### EXERCISE DETAILS
Convert the entire listing below into a JSON array of strings, with one string per line and blank lines omitted.

[Data listing]
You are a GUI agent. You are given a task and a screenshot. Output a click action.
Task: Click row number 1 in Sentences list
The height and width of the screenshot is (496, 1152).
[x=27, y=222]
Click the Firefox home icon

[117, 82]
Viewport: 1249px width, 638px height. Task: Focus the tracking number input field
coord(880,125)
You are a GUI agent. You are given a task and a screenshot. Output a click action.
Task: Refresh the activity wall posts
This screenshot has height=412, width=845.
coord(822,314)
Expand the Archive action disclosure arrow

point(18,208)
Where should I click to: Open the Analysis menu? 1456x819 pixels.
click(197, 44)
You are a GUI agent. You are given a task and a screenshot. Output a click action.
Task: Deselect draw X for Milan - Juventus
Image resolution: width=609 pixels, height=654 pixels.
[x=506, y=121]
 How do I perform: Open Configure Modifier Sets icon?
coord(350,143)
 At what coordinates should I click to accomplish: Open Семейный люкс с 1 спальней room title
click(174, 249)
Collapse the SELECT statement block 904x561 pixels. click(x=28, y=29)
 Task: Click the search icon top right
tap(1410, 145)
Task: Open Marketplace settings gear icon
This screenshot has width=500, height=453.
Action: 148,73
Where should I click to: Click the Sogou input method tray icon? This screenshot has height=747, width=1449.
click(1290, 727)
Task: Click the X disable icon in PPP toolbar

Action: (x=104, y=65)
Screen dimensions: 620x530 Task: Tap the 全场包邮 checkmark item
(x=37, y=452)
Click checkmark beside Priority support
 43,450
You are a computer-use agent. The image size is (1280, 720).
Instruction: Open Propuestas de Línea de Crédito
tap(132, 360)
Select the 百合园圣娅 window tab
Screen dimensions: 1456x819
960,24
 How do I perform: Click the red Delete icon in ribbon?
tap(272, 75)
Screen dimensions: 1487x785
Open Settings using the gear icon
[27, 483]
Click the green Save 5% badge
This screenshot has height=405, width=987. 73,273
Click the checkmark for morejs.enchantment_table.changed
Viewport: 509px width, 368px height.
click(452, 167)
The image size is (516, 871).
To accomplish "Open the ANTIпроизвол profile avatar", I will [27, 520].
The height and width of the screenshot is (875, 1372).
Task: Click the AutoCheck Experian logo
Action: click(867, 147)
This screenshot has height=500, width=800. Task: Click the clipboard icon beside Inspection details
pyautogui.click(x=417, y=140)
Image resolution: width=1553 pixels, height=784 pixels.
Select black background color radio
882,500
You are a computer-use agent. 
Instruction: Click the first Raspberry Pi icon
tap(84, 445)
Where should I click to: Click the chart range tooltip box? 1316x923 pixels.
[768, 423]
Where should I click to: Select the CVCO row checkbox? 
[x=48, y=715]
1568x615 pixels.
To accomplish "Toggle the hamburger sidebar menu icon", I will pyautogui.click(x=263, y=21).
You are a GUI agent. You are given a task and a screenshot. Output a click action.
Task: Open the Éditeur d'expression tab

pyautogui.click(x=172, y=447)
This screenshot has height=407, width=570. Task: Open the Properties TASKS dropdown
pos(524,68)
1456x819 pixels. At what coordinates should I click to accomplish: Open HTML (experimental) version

### RIGHT ANSWER
[
  "You are a GUI agent. You are given a task and a screenshot. Output a click action.",
  "Task: Click row number 1 in Sentences list",
  "The height and width of the screenshot is (496, 1152).",
  "[x=27, y=222]",
  "Click the Firefox home icon",
  "[117, 82]",
  "Viewport: 1249px width, 638px height. Task: Focus the tracking number input field",
  "coord(880,125)",
  "You are a GUI agent. You are given a task and a screenshot. Output a click action.",
  "Task: Refresh the activity wall posts",
  "This screenshot has height=412, width=845.",
  "coord(822,314)",
  "Expand the Archive action disclosure arrow",
  "point(18,208)",
  "Where should I click to: Open the Analysis menu? 1456x819 pixels.",
  "click(197, 44)",
  "You are a GUI agent. You are given a task and a screenshot. Output a click action.",
  "Task: Deselect draw X for Milan - Juventus",
  "Image resolution: width=609 pixels, height=654 pixels.",
  "[x=506, y=121]",
  " How do I perform: Open Configure Modifier Sets icon?",
  "coord(350,143)",
  " At what coordinates should I click to accomplish: Open Семейный люкс с 1 спальней room title",
  "click(174, 249)",
  "Collapse the SELECT statement block 904x561 pixels. click(x=28, y=29)",
  " Task: Click the search icon top right",
  "tap(1410, 145)",
  "Task: Open Marketplace settings gear icon",
  "This screenshot has width=500, height=453.",
  "Action: 148,73",
  "Where should I click to: Click the Sogou input method tray icon? This screenshot has height=747, width=1449.",
  "click(1290, 727)",
  "Task: Click the X disable icon in PPP toolbar",
  "Action: (x=104, y=65)",
  "Screen dimensions: 620x530 Task: Tap the 全场包邮 checkmark item",
  "(x=37, y=452)",
  "Click checkmark beside Priority support",
  " 43,450",
  "You are a computer-use agent. The image size is (1280, 720).",
  "Instruction: Open Propuestas de Línea de Crédito",
  "tap(132, 360)",
  "Select the 百合园圣娅 window tab",
  "Screen dimensions: 1456x819",
  "960,24",
  " How do I perform: Click the red Delete icon in ribbon?",
  "tap(272, 75)",
  "Screen dimensions: 1487x785",
  "Open Settings using the gear icon",
  "[27, 483]",
  "Click the green Save 5% badge",
  "This screenshot has height=405, width=987. 73,273",
  "Click the checkmark for morejs.enchantment_table.changed",
  "Viewport: 509px width, 368px height.",
  "click(452, 167)",
  "The image size is (516, 871).",
  "To accomplish \"Open the ANTIпроизвол profile avatar\", I will [27, 520].",
  "The height and width of the screenshot is (875, 1372).",
  "Task: Click the AutoCheck Experian logo",
  "Action: click(867, 147)",
  "This screenshot has height=500, width=800. Task: Click the clipboard icon beside Inspection details",
  "pyautogui.click(x=417, y=140)",
  "Image resolution: width=1553 pixels, height=784 pixels.",
  "Select black background color radio",
  "882,500",
  "You are a computer-use agent. ",
  "Instruction: Click the first Raspberry Pi icon",
  "tap(84, 445)",
  "Where should I click to: Click the chart range tooltip box? 1316x923 pixels.",
  "[768, 423]",
  "Where should I click to: Select the CVCO row checkbox? ",
  "[x=48, y=715]",
  "1568x615 pixels.",
  "To accomplish \"Toggle the hamburger sidebar menu icon\", I will pyautogui.click(x=263, y=21).",
  "You are a GUI agent. You are given a task and a screenshot. Output a click action.",
  "Task: Open the Éditeur d'expression tab",
  "pyautogui.click(x=172, y=447)",
  "This screenshot has height=407, width=570. Task: Open the Properties TASKS dropdown",
  "pos(524,68)",
  "1456x819 pixels. At what coordinates should I click to accomplish: Open HTML (experimental) version"
]